Satellite images from 1986 and 2019 show how the Ok Glacier has almost completely disappeared from the top of an Icelandic volcano. (Image credit: NASA/Landsat)
Two satellite images taken 33 years apart show the disappearance of a glacier in Iceland, becoming the first ice formation officially declared dead due to human impact on the climate.
Okjokull is a dome-shaped glacier surrounding the summit crater of the Ok (pronounced Auk) volcano, which is 3,940 feet (1,200 meters) high and located 44 miles (71 kilometers) northwest of Reykjavik. (The name Okjokull translates from Icelandic as “Ok Glacier.”)
In 1901, Okjokull's ice covered about 15 square miles (39 square kilometers), but when the first of two satellite images was taken in 1986, the remaining ice had shrunk to less than 1 square mile (2.6 square kilometers). By the time the second image was taken in 2019, the ice cover had shrunk to less than 0.4 square mile (1 square kilometer), according to NASA's Earth Observatory.
The glacier was declared dead in 2014 when Icelandic glaciologists determined that the ice had become so thin that it could no longer slowly slide down the slope under the force of gravity, meaning it had stopped moving for the first time in tens of thousands of years, according to a 2024 paper summarizing Okjokull's disappearance.

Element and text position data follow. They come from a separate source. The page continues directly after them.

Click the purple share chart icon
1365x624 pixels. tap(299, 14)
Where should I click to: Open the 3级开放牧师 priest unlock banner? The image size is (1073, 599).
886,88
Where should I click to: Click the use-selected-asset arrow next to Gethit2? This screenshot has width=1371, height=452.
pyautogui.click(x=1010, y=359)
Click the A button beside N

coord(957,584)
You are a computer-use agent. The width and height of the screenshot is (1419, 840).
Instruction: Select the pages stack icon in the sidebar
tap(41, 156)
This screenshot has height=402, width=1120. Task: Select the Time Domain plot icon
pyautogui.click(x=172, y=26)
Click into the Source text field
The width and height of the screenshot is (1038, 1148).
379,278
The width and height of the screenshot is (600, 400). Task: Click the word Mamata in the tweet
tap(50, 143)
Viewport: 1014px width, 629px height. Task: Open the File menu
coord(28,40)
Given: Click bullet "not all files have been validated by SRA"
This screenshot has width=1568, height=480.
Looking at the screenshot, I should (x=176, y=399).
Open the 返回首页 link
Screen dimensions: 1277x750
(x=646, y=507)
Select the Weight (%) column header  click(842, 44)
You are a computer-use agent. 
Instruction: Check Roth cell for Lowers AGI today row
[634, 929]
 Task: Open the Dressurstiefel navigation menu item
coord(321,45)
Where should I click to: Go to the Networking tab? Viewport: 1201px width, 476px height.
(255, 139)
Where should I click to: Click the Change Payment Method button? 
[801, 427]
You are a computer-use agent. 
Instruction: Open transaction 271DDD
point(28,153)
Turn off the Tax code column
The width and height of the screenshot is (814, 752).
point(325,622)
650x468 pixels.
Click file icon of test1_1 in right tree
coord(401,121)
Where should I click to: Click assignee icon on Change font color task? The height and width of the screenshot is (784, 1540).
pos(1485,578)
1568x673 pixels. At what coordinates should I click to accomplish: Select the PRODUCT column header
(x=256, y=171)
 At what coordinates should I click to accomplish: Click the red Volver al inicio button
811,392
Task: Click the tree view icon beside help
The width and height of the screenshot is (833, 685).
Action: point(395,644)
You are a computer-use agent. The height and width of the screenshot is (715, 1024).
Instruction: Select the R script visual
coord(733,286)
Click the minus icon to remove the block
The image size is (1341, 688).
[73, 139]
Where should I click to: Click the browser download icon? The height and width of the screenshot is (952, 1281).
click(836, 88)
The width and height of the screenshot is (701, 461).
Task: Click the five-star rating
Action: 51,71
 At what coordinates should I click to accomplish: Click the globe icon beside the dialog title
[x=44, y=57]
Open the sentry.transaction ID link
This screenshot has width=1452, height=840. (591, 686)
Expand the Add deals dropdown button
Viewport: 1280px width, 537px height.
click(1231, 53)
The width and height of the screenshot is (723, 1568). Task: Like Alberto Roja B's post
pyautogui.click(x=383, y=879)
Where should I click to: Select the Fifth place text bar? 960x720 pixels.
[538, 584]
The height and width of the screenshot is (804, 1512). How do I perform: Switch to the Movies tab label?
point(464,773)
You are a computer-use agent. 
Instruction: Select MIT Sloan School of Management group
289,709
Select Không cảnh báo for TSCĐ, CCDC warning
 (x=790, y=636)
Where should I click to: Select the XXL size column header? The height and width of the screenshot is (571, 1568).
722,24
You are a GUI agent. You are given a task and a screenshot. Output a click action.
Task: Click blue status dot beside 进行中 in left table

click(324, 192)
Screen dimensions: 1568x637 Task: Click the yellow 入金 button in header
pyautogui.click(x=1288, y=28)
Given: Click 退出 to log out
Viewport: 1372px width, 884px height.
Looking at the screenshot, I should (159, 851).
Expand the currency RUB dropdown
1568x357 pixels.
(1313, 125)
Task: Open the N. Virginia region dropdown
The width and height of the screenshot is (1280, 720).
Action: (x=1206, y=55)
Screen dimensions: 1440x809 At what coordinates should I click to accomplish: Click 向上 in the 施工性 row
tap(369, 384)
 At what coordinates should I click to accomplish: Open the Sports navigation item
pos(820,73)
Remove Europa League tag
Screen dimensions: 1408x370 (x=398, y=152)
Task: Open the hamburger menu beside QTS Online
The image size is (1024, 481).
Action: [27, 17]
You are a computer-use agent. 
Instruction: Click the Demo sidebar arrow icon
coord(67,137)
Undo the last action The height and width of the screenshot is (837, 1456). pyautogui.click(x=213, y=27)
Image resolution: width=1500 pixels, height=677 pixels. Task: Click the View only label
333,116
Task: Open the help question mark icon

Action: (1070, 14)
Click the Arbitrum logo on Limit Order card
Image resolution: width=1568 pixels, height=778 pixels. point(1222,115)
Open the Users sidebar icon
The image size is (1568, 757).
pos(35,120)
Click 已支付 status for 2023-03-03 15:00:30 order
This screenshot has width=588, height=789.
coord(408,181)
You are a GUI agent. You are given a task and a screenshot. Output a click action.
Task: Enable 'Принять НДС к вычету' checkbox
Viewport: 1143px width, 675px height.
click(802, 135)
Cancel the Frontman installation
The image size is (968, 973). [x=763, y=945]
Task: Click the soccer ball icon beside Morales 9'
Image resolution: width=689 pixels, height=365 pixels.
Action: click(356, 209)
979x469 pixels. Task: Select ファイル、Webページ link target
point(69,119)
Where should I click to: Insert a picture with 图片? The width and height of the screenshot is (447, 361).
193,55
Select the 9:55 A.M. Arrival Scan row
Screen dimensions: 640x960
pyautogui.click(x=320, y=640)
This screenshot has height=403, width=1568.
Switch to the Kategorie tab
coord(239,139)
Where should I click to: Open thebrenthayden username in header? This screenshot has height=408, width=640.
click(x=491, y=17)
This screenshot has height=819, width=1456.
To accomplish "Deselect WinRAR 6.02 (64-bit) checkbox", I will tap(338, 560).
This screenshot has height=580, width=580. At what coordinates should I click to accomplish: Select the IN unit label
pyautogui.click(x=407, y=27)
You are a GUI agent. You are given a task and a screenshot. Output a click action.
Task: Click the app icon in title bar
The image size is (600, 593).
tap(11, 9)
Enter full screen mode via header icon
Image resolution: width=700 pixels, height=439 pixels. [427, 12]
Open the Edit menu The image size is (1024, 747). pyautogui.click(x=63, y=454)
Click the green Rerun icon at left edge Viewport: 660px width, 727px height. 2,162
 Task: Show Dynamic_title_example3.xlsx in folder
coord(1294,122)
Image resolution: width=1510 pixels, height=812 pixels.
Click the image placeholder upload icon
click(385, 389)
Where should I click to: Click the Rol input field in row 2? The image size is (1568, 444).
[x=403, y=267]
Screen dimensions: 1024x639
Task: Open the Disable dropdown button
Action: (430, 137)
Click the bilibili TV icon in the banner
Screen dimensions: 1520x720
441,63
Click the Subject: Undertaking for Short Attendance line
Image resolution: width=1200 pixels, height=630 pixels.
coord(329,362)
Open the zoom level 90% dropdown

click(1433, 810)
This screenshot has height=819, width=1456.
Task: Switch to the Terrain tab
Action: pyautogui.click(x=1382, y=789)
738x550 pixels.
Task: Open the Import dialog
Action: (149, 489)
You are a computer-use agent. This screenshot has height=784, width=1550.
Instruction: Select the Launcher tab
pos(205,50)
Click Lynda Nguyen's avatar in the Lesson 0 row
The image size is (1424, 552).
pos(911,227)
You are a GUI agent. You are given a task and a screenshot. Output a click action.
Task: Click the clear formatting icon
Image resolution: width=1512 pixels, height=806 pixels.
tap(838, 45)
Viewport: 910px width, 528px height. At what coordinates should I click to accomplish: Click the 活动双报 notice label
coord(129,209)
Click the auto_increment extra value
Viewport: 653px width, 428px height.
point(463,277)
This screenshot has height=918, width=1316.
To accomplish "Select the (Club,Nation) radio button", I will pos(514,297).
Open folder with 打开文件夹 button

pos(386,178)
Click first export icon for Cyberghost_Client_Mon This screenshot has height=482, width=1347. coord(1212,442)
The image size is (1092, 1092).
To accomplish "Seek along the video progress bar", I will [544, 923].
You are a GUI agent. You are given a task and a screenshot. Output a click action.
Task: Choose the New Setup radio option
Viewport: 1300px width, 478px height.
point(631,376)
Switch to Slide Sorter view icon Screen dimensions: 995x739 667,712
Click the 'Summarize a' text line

The glacier's destruction was depicted and explored in a 2018 short film called “Not All Right,” created by researchers at Rice University in Texas.
This 2003 photo shows Okjokull beginning to crack and collapse. Just over a decade later, researchers have concluded that it is no longer a true glacier.
In August 2019, around 100 people, including scientists and politicians, attended Okjökull's funeral at the foot of the Ok volcano, The Guardian reported. During the ceremony, a plaque reading “A letter to the future” was placed on the summit.
It reads: “Ok is the first Icelandic glacier to lose its status as a glacier. It is predicted that within the next 200 years all our glaciers will follow the same path. This monument is to show that we are aware of what is happening and what needs to be done. Only you know if we have done it.”
The plaque also lists the atmospheric carbon dioxide concentration, which was 415 parts per million at the time. By March 2025, that number had risen to more than 428 parts per million, according to the National Oceanic and Atmospheric Administration.
In 2023, Iceland also established the world’s first iceberg cemetery, with ice-like tombstones erected for 15 major glaciers listed on the Global List of Glacier Victims, all of which are either dead or critically endangered, according to the United Nations. The list includes Washington state’s Anderson Glacier, which in 2015 became the first U.S. glacier to be officially declared dead.
Due to insufficient monitoring and debate over the actual size of glaciers, it is difficult to know exactly how many have been lost due to climate change, according to the National Snow and Ice Data Center. However, some researchers have estimated that up to 10,000 glaciers of varying sizes may have already disappeared due to climate change, The Washington Post reported in 2024.